01 Mayıs 2024

"Zarar"ın kıyısında dolaşmak

Olağanüstü dönemlerde merkez bankalarının zarar açıklamasının "geçici ve istisnai" olduğunu kabul etsek bile bu tez ve bu tablodaki inandırıcılık, kaçınılmaz olarak, zararın ardındaki politikanın kimler için ve hangi talimatla üretildiği sorusunda düğümlenmektedir

Merkez Bankası'nın 2023 yılı için zarar açıklayacağı biraz daha önce; bu zarar tutarınınsa 818,2 milyar TL olacağı da geçtiğimiz haftalarda yayımlandı, duyuruldu. Konu kamuoyunda etraflıca tartışıldı. Bugün için Banka zararının önemli bir kısmının, Kur Korumalı Mevduat (KKM) hesaplarına ödenen kur farklarından kaynaklandığı en azından, konuyla ilgili çevrelerde bilinmekte.

Gelgelelim bu gerekçe ile söz konusu devasa tutar, öyle bir iki kez konuşulup geçiştirilecek bir konu değil. Çünkü KKM bir vak'adır. Kur'an'ı Kerim'i, "Nas"ı referans gösteren Cumhurbaşkanı Erdoğan'ın yanlış faiz politikasındaki ısrarı ve bu ısrar doğrultusunda ekonomi yönetimini de baskı altına almasının bir bedelidir. Nasıl bir "bedel" denildiğinde, son derece kendine özgü olduğunu söylemek zorunlu. Hâlihazırda varlıklı olan gerçek ve tüzel kişiler için bedel değil, olsa olsa nimetten bahsedebiliriz. Hesapları büyüdü çünkü.

Ama milyonlarca yoksul ve ülke ekonomisinin tamamı için bir bedel niteliği taşıyan politikadır KKM.

İşte bu eleştiriyi yapmadan, uydurulmuş bir politik tercih olan KKM'nin yanlışlığını vurgulamadan bu müthiş (!) buluşa hiç dokunmadan yapılan para politikası değerlendirmeleri de eksiktir, sorunludur.

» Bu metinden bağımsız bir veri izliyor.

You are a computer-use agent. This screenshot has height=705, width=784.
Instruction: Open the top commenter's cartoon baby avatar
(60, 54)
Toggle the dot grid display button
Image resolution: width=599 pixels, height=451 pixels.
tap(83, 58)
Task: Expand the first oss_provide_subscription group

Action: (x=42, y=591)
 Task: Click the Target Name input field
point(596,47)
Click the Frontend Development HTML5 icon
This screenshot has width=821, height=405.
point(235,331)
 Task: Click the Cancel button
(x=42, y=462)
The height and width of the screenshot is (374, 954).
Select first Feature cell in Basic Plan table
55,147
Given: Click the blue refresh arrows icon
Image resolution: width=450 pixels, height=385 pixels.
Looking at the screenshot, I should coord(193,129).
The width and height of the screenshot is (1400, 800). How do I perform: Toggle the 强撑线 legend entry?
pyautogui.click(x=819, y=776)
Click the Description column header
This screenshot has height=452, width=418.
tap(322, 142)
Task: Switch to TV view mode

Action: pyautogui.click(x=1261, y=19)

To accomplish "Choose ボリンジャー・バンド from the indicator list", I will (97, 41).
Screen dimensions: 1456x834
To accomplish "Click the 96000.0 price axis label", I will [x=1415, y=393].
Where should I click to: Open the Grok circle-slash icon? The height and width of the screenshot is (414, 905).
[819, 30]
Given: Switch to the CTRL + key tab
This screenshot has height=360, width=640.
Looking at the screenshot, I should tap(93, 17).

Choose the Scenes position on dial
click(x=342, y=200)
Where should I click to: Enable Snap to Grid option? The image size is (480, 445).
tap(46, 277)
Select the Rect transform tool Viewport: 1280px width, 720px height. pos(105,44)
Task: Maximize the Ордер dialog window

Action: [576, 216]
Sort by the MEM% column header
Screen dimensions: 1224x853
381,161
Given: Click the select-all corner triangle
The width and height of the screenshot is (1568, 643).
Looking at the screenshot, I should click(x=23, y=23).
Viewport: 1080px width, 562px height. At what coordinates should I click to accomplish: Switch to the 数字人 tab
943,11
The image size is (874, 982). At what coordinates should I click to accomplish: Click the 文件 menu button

Merkez'in günlüğü makalesi

Bu yanlışı bugün bu yazıda vurgulamamın nedeni de Merkez Bankası'nın dün yaptığı genel kurul ile zamanlaması örtüşen bir makale. Merkez Bankası bünyesindeki araştırmacı ve uzmanların analizlerine yer veren Merkezin Güncesi adlı blog sitesinde "Merkez Bankası Faaliyetlerinde Kar Zarar Olgusu" başlıklı bir makale yayımlandı. Pandeminin sadece kişiler ve hane halkları değil merkez bankaları için zorlayıcı bir deneyim olduğu kaydediliyor. Pandemi döneminde genişleyici parasal politikaların pek çok ülke Merkez Bankalarında zarara yol açtığının altı çiziliyor.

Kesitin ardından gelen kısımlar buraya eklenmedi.